For me this simple Primrose is the best of them all; I’m not a fan of the various gaudy colours available at garden centres. This Primrose, nestled against the base of a tree trunk, is beauty without ostentation; quite wonderful.

The beautiful primula vulgaris

 

Finally, and this goes out especially to Dave, Alliums. How do they compare?

Just waiting for those umbels!

So this weekend will be one of hard labour I think; but it will all be worth it come the summer.

Propagation – growing my own garden

This year I intend to propagate as much as possible. I have dabbled with propagation in previous years but only ever on a minor scale. Three years ago I took a cutting from one of my favourite roses, Geoff Hamilton, and this has since grown into a sturdy little bush. This year I’m hoping that it will really take off and be another lovely addition to a garden in which there will always be room for another rose.

Last autumn I collected seeds from a variety of Delphinium and from Digitalis purpurea ‘Camelot Cream’. I sowed the seeds immediately and then placed them in a cold frame. The result is a good number of small plants that are growing well. I’ll probably pot these on and then plant them out later in the year once they are better established.
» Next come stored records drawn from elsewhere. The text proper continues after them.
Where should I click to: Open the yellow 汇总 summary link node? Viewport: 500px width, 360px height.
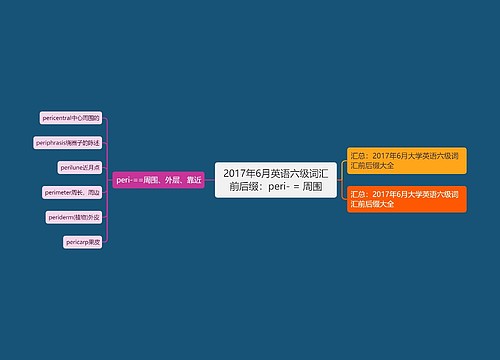[x=407, y=161]
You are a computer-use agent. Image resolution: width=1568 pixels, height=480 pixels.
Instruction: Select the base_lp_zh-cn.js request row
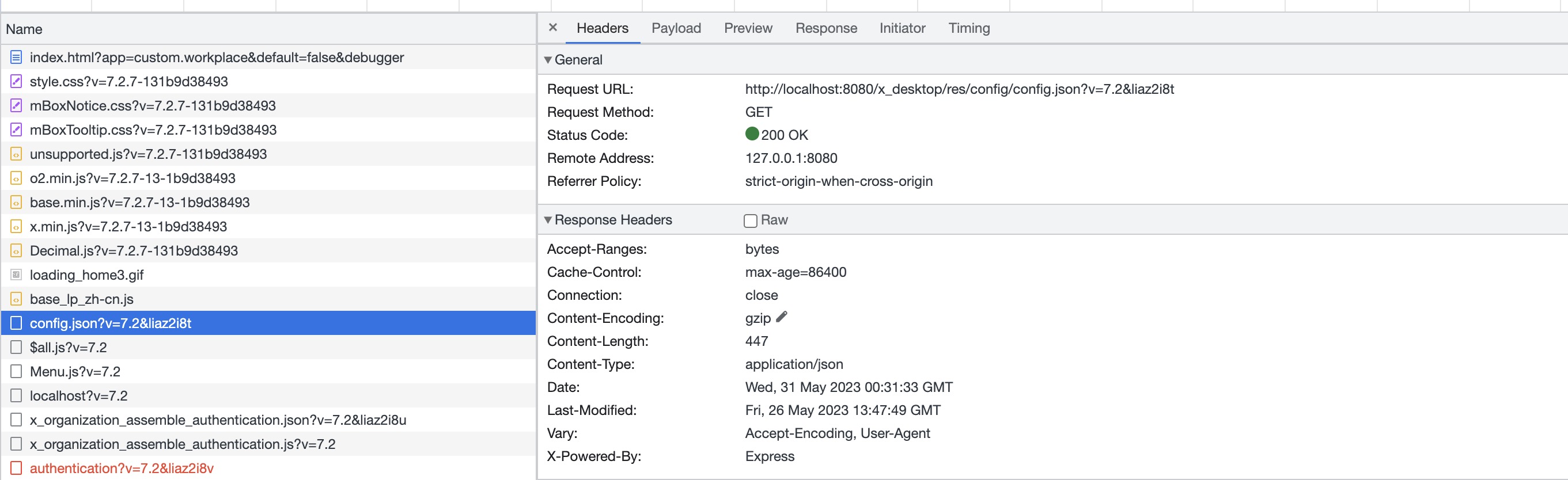point(82,299)
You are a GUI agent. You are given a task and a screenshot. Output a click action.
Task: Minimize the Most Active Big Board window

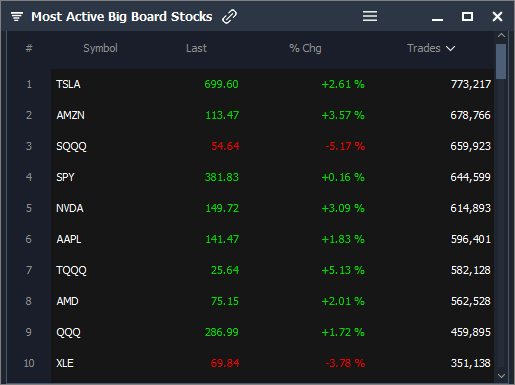point(437,20)
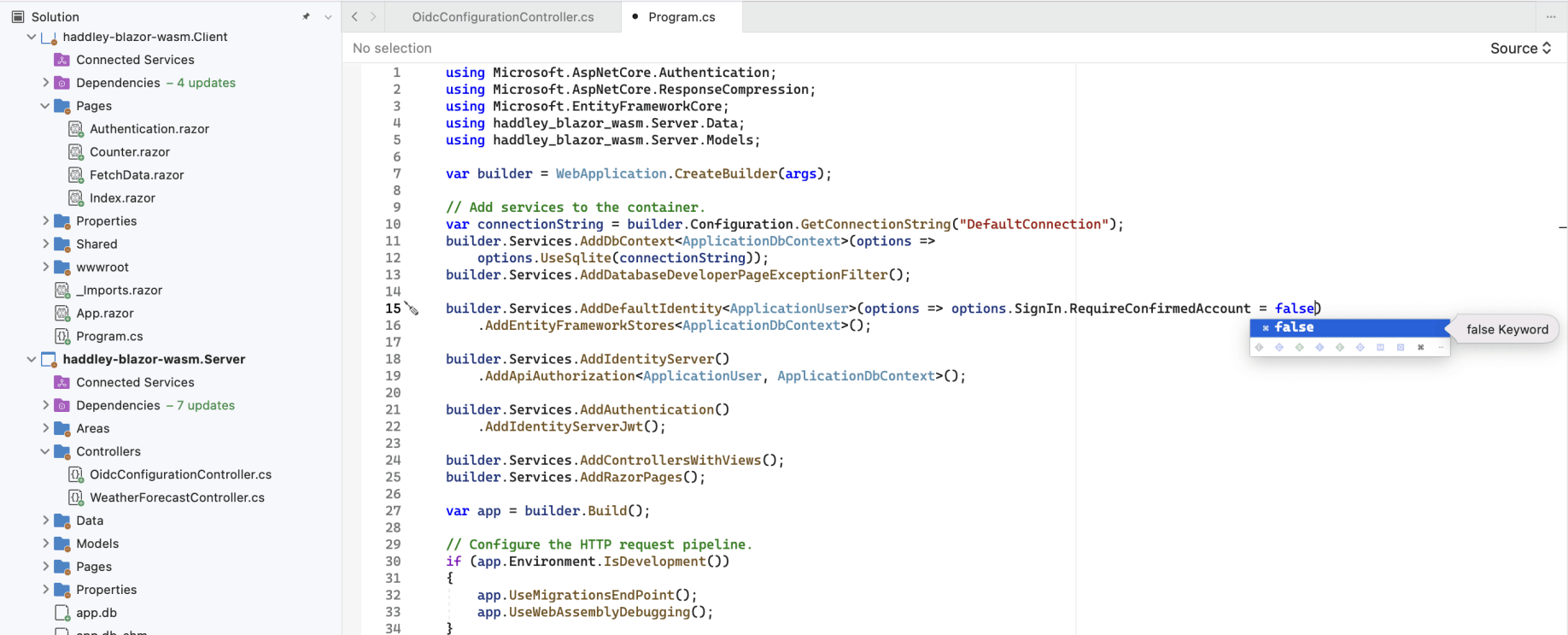Navigate back with the left arrow
The width and height of the screenshot is (1568, 635).
[x=354, y=16]
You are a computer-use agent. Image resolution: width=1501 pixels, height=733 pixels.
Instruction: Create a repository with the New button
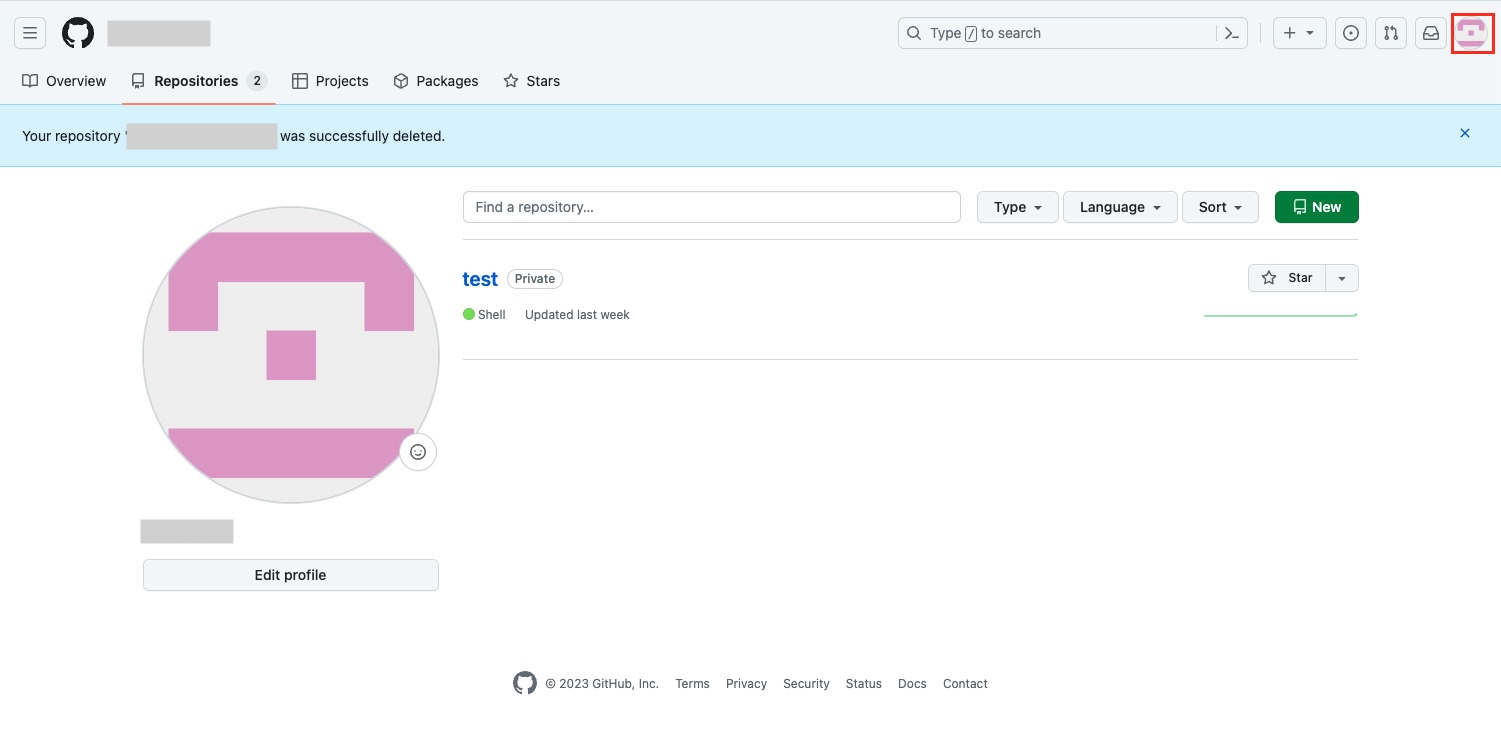pyautogui.click(x=1316, y=207)
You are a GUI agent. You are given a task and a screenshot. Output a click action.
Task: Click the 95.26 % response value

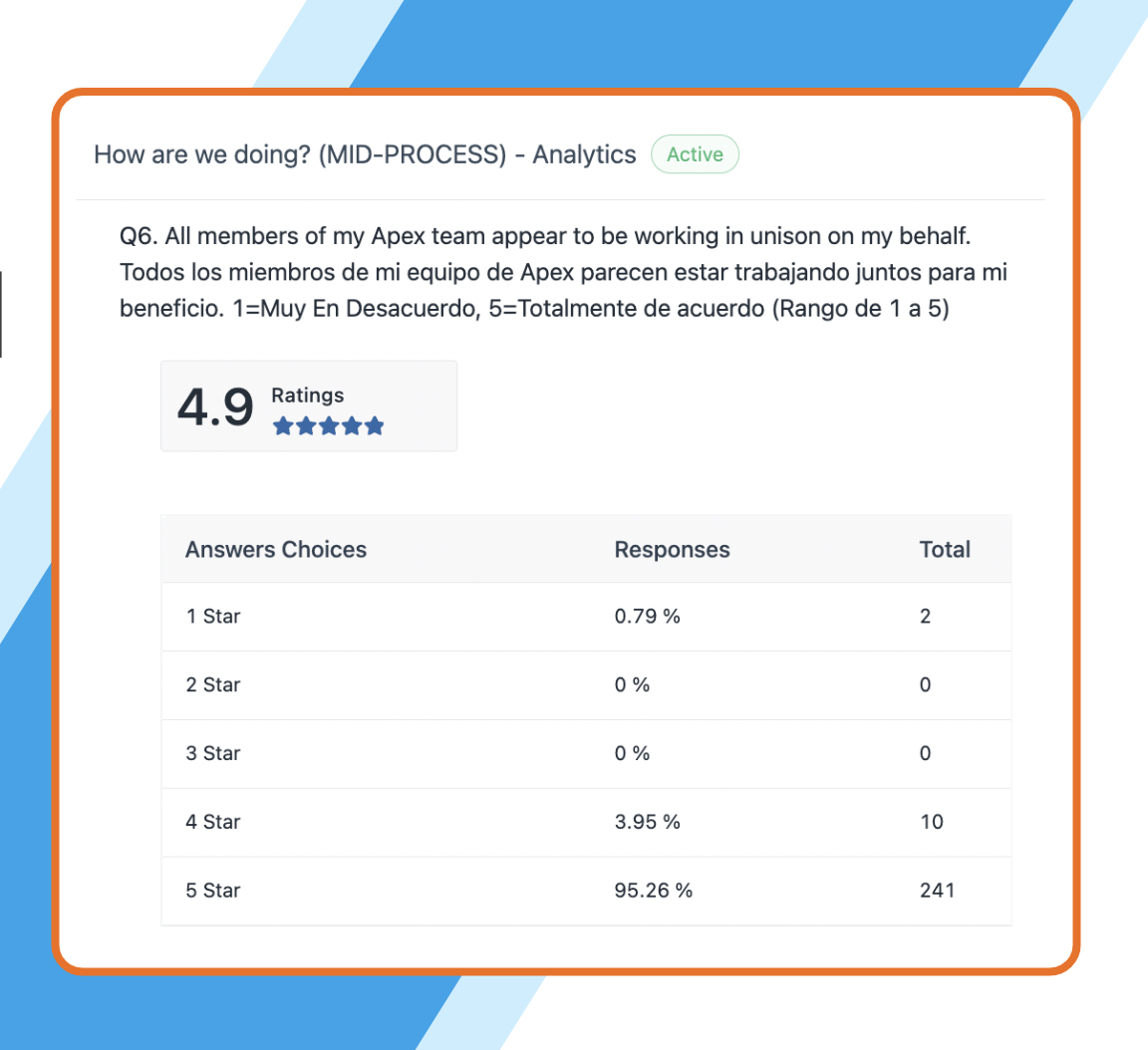[x=653, y=891]
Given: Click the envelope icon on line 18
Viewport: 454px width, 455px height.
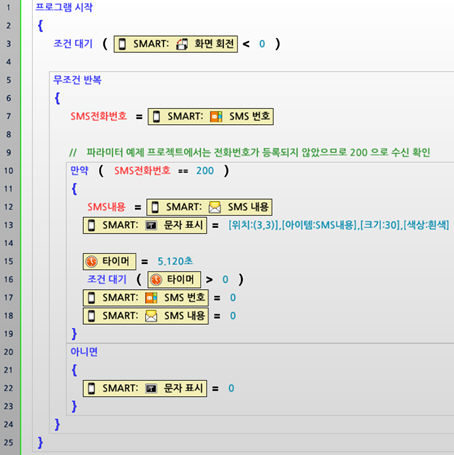Looking at the screenshot, I should tap(151, 316).
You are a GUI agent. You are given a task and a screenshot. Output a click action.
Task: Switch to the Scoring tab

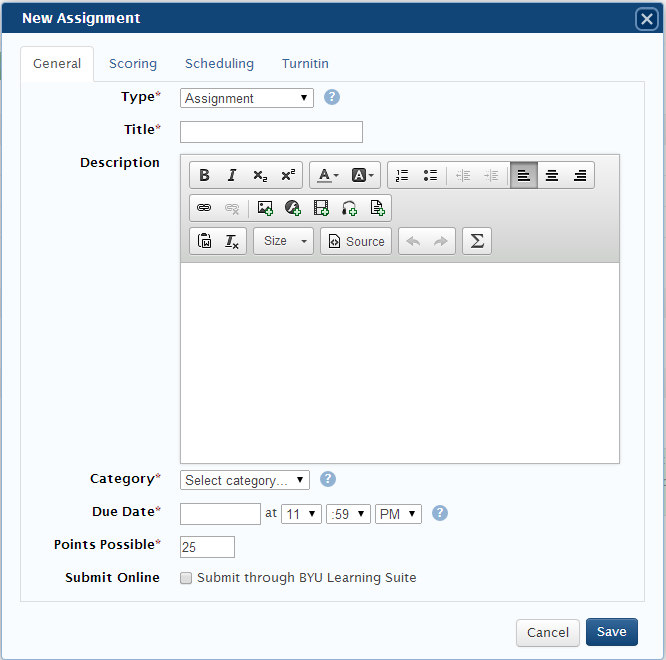(x=133, y=63)
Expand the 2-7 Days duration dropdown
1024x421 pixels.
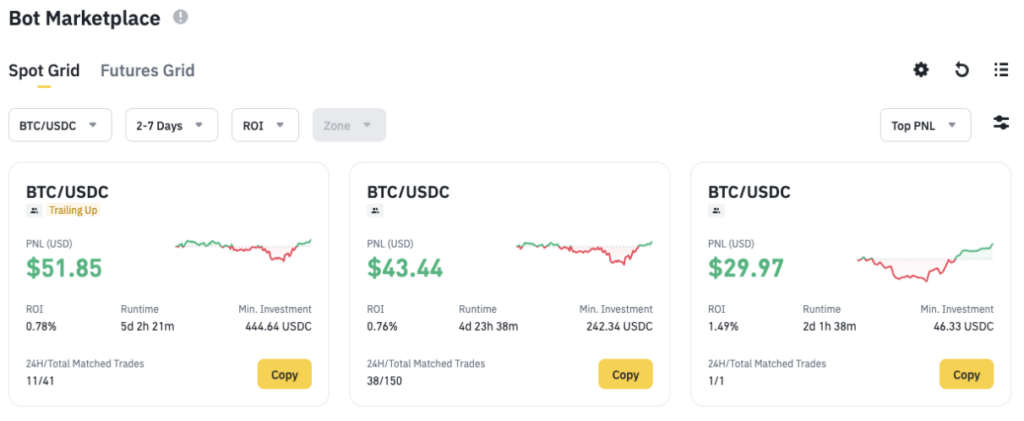coord(171,126)
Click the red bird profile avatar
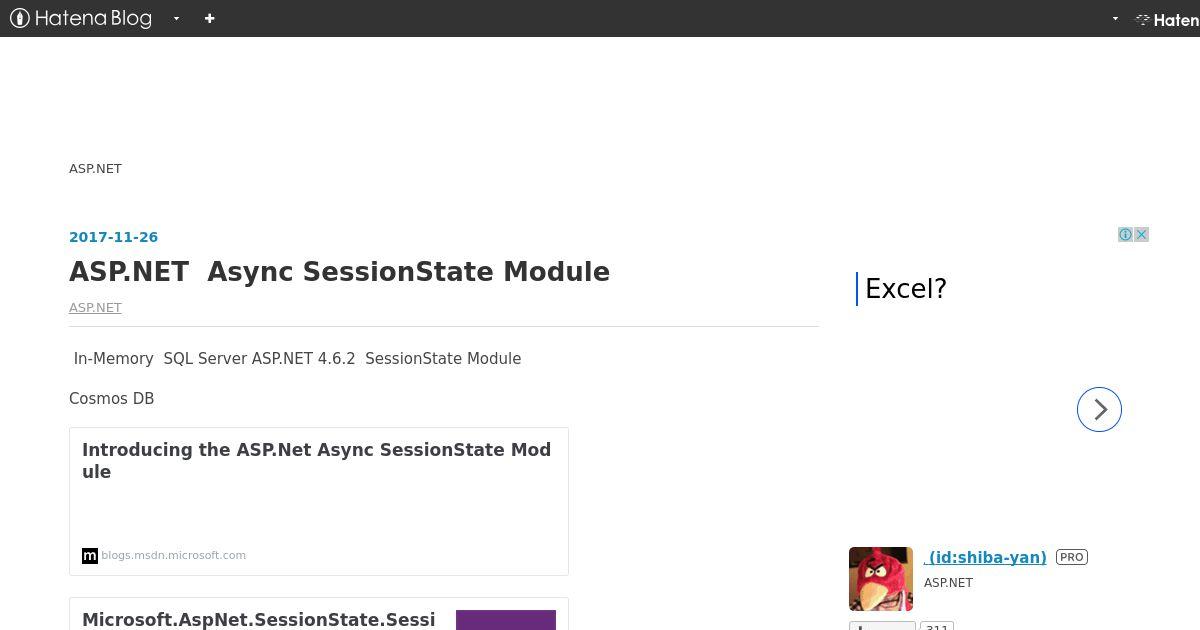The height and width of the screenshot is (630, 1200). 881,579
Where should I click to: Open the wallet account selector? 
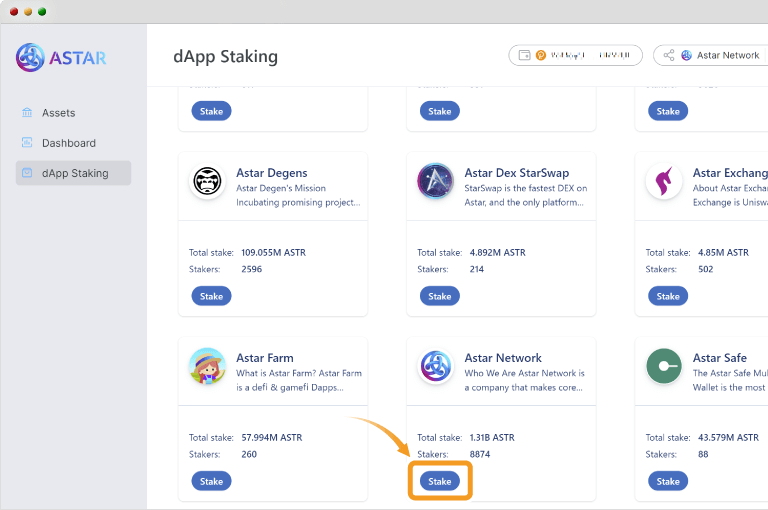(x=575, y=56)
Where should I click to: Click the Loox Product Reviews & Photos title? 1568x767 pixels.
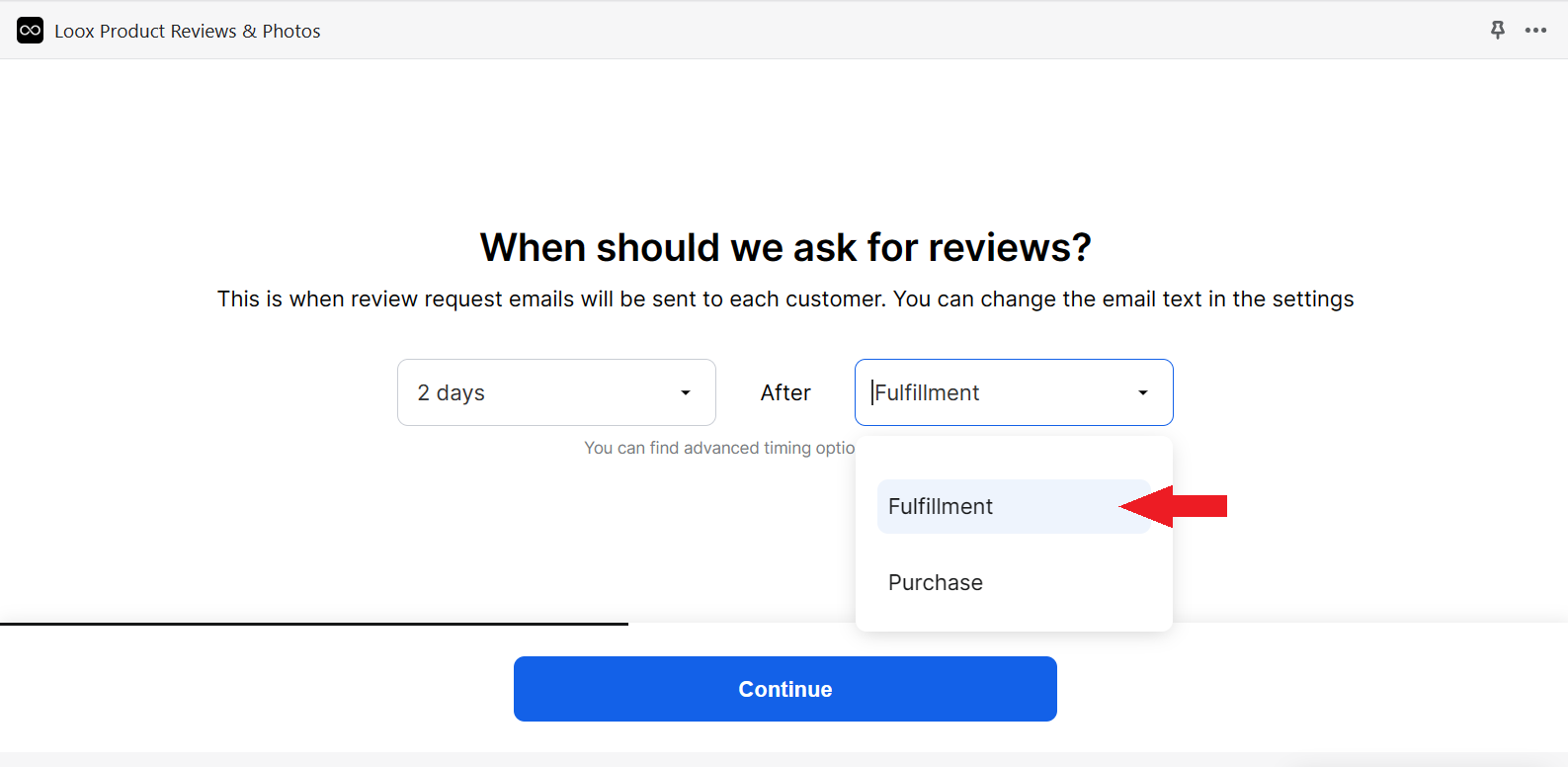point(188,31)
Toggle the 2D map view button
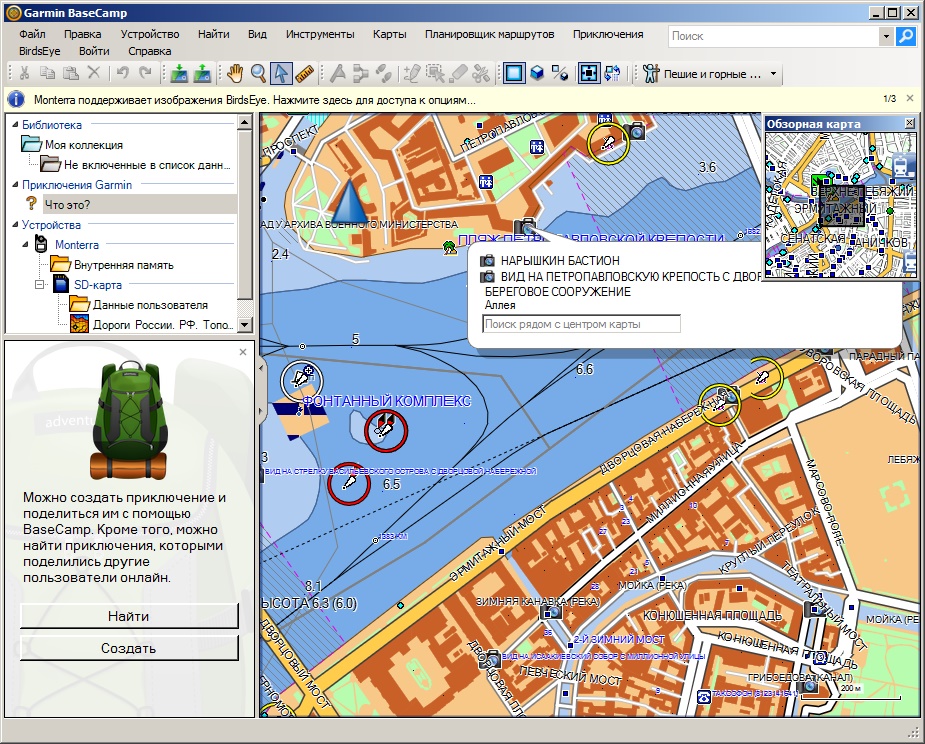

These few small experiments in propagation have really given my the desire to do more (there have been failures, such as a honeysuckle cutting I took last year that didn’t survive the winter, but these only spur me on to make sure I get it right next time). It is so satisfying to see the seeds or cuttings that you’ve tended to coming on and bringing new life into the garden. It is also great to be able to share plants with other people where you have an excess (and hopefully get something new back in return!).

So this year (I hope) is the year that I really get to grips with propagation. Wish me luck!